Google Voice on the iPhone has been something of a sore subject for me. If you need a full-recap of the whole sordid iPhone/Google Voice story see this story from December or more of our coverage. I even started a little site devoted to waiting for Google Voice on the iPhone called IsGoogleVoiceAvailableForTheiPhone.com.

It has been 6 months and 19 days since Apple claimed it had not "rejected" Google Voice but was "studying" it. During the course of Apple's "study" the company moved to purge all existing Google Voice apps from the App Store.

There were three reactions to this from developers:

Google revamped the Mobile Google Voice page so that it looks a lot nicer on the iPhone.

GV Mobile released its app for free on Cydia for those who have jailbroken iPhones.

The folks behind Voice Central went a different route. They decided to make a web app instead.

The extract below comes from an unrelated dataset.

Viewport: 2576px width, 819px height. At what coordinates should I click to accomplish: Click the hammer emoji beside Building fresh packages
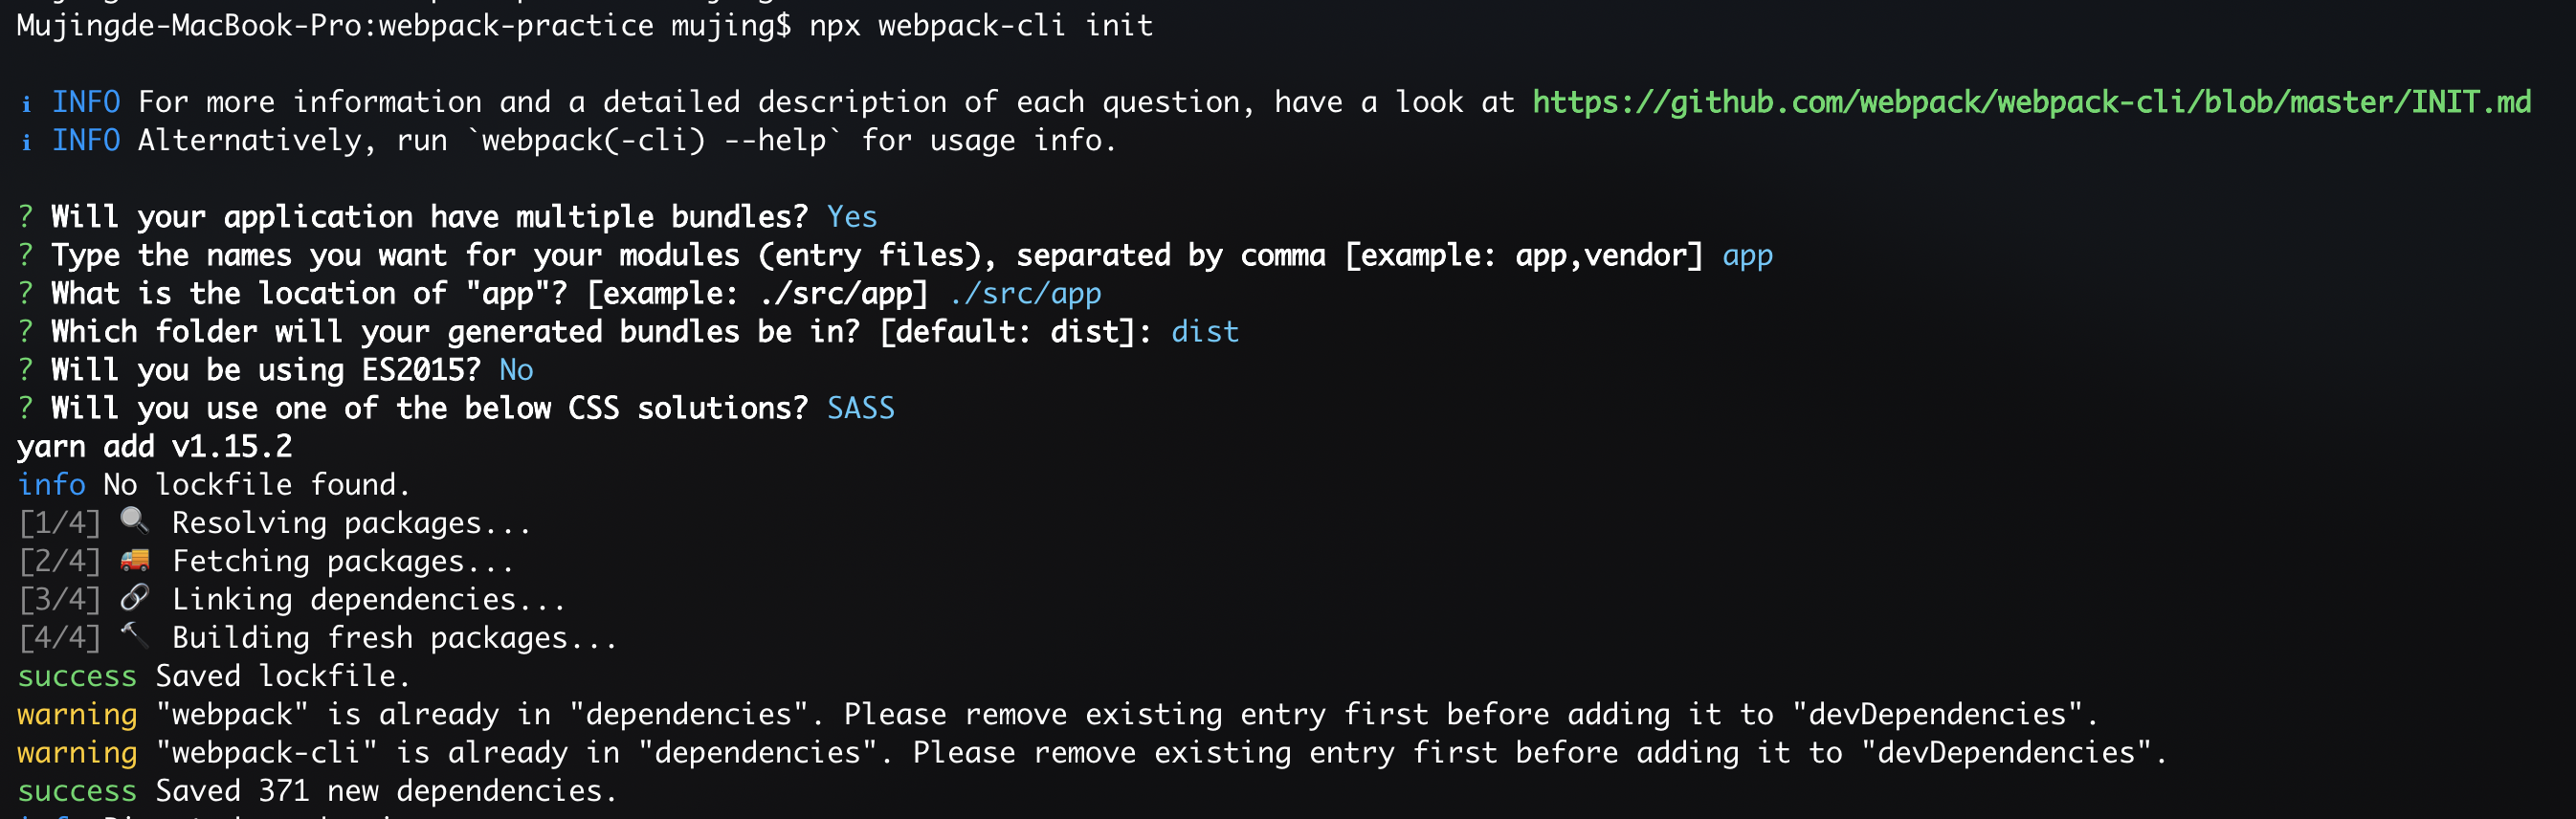pyautogui.click(x=134, y=636)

I've been using it in beta for the past few months, but as of today it has been released to the public as Black Swan.

The difference between the Mobile Google Voice site from Google and Black Swan is that Black Swan is stored locally on your iPhone, like Pie Guy from Neven Mrgan of Panic.com. Riverturn calls this a "weblication," which is a fairly awful name, but apparently they aren't the first ones to use it.

An obvious benefit is that Riverturn doesn't need to wait for Apple to approve any changes, or wait for Apple to finish "studying" Google Voice. Simply go to the website and download it to your iPhone.

It works really well, much better than I had initially expected it would. You can easily access voicemails to listen to them or read the transcripts. The "Call Details" page offers a button to call or SMS them back either from your iPhone or through Google Voice. There's a list of recent calls just like the regular iPhone app. Without question Black Swan is the best way to use Google Voice on your iPhone. If you pre-loaded this on an iPhone, I doubt most people would even realize that they aren't using a "regular" iPhone app. It even works in landscape mode.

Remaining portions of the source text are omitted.